Спустя 8 лет дед переехал в Петроград, где попал на живописное отделение академии. Здесь главным наставником Якова Чернихова стал Леонтий Бенуа, именно он после второго курса перевел деда на архитектурное отделение.

— И все же что именно — природный дар, учителя или окружение — стояло за страстью к графике и строгим архитектурным формам?

— Во-первых, природный дар. Во-вторых, он воспитывался в традиции ар-нуво, а это школа линий, достаточно жестко графированная. И в-третьих, он попал после Одессы в Петербург, который весь словно вычерчен. Здесь его компьютерная основа совпала с матрицей города.

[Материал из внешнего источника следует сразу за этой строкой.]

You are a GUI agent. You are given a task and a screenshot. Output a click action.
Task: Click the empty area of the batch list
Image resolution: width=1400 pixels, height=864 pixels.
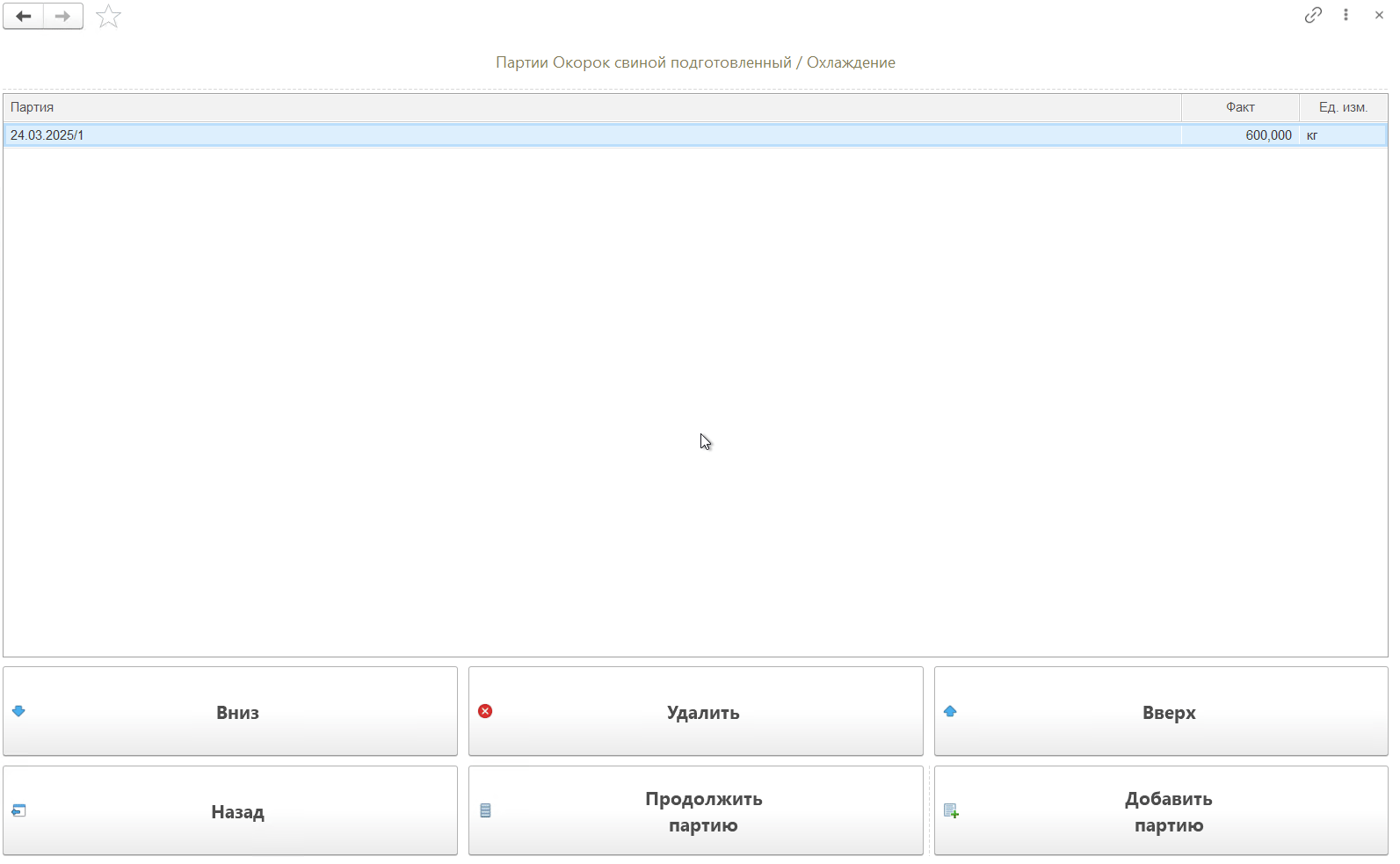694,396
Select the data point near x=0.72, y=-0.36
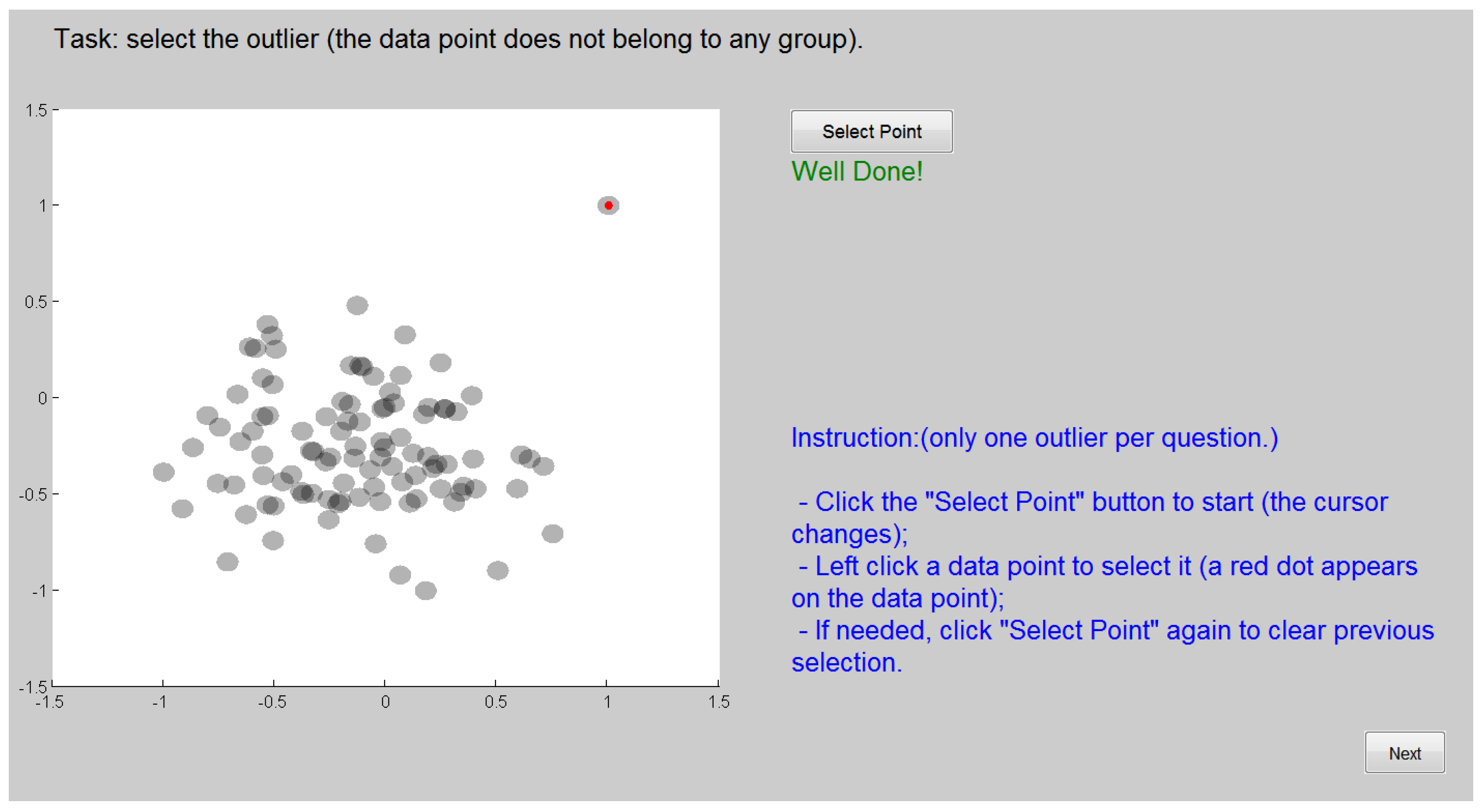Viewport: 1482px width, 812px height. 543,466
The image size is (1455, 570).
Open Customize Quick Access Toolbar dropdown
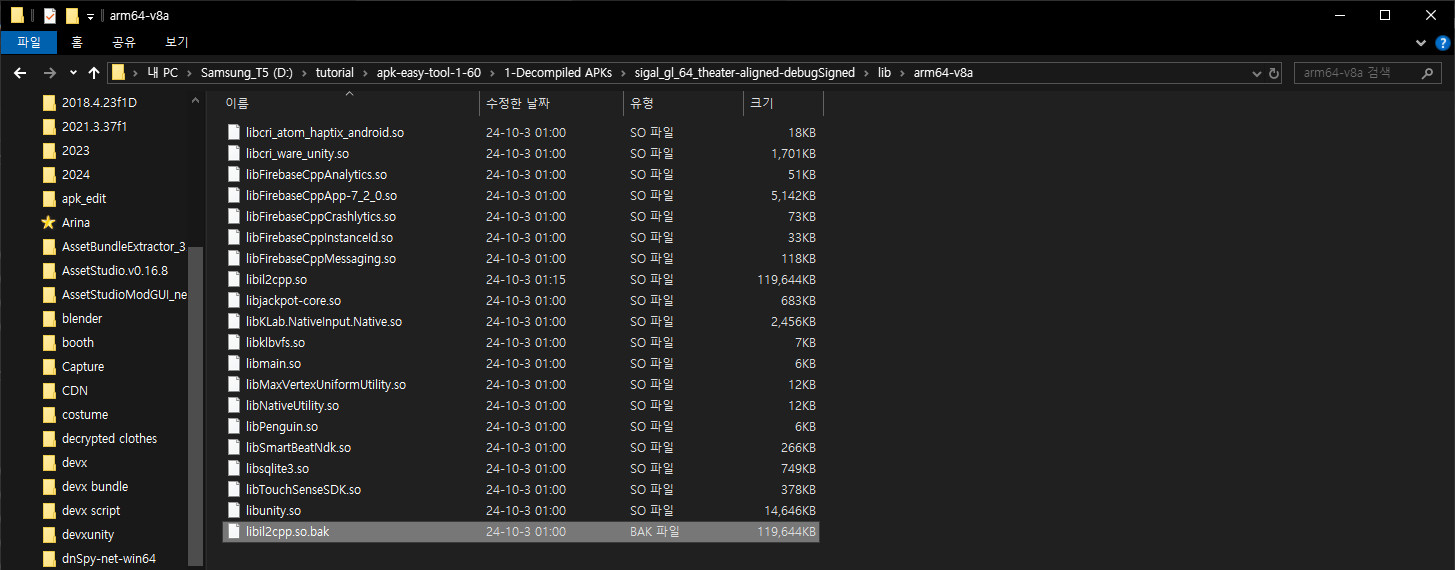click(x=89, y=16)

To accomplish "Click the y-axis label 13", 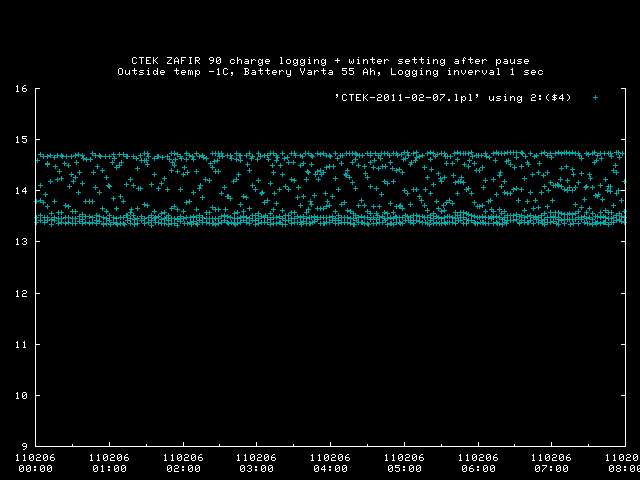I will pos(20,242).
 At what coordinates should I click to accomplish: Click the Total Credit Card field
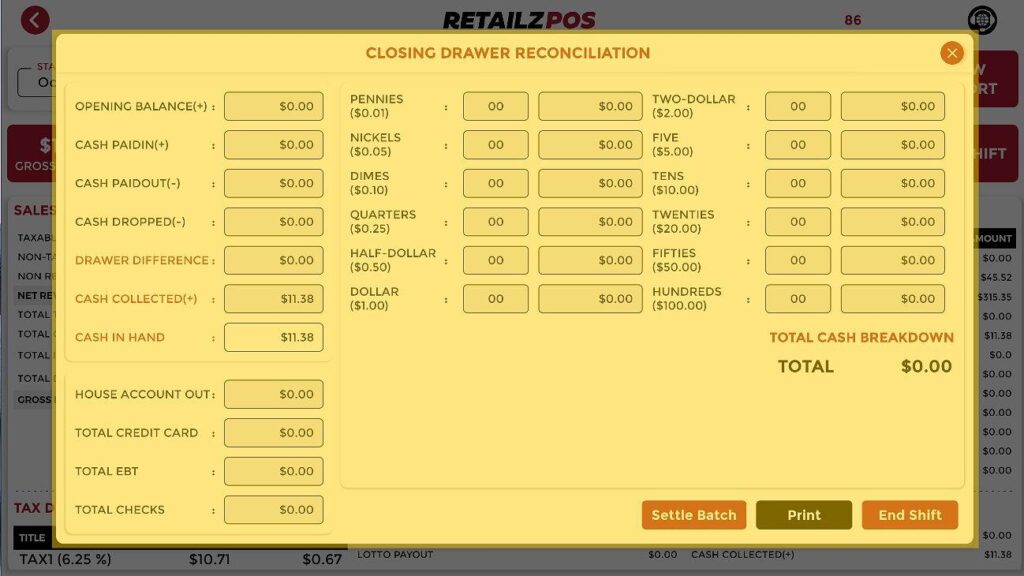(273, 433)
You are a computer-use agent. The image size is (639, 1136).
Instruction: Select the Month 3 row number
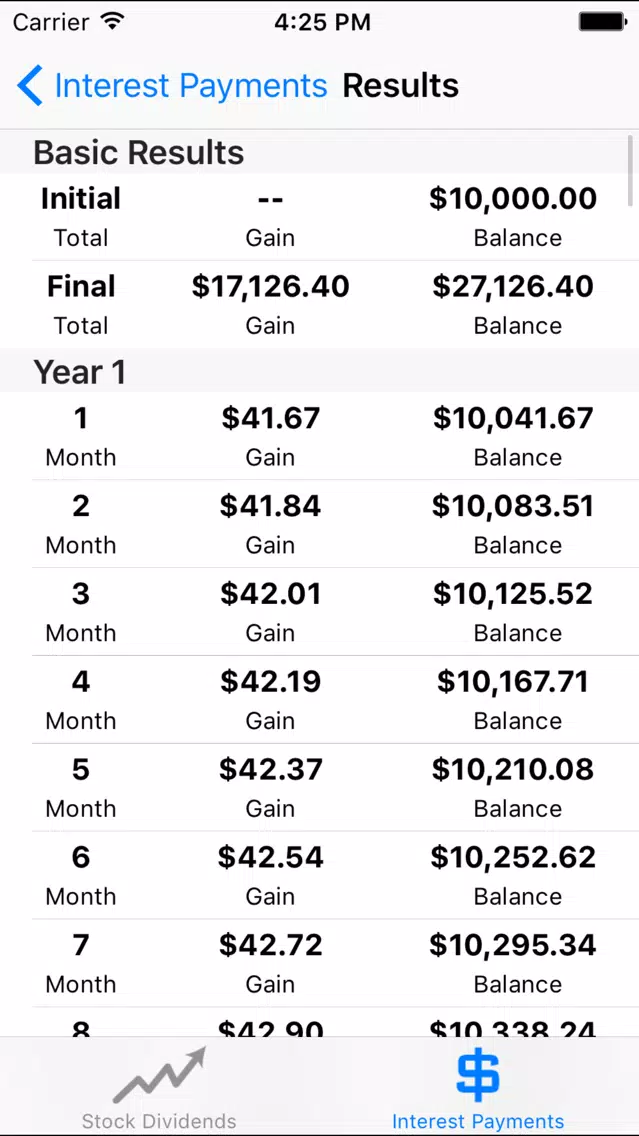tap(80, 593)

Что интересно, помимо живописного отделения академии он также поступил на Высшие педагогические курсы при ней. Чернихов был убежден, что графической грамоте «можно так же научиться, как можно вообще человеку стать грамотным». В его интерпретации черчение — это «искусство начертания», сродни музыкальному. Как и музыка, графика — наиболее абстрактное искусство. Обучение этому предмету развивает пространственное мышление, формирует творческую личность, мыслящую и оперирующую абстрактными, то есть беспредметными категориями. «Метод композиционного сочинительства» — так назвал Яков Чернихов свой метод преподавания графики и основ архитектуры. Ведь высшее достижение человека — это сочинение, создание нового, того, чего до него еще не было.

Для деда прикладная графика была прежде всего способом коммуникации внутри человеческой культуры. «Всегда и везде заменяй слово графикой, язык графики — международный, его нужно знать и развивать повсеместно» — вот заповеди графики Якова Чернихова, который в этом смысле на много десятилетий опередил свое время.

— Почему?

— Лет десять назад в одном из сборников статей Института Кеннана в России было опубликовано весьма неожиданное и парадоксальное на первый взгляд высказывание: «В XX веке произошло два основополагающих события, которые определили дальнейшее развитие цивилизации: крушение последней мировой империи — СССР и переход с DOS на WINDOWS». Действительно, современная цивилизация все больше общается внутри себя с помощью универсальных графических символов и технологий — практически во всех областях человеческой деятельности огромное количество графических программ и продуктов.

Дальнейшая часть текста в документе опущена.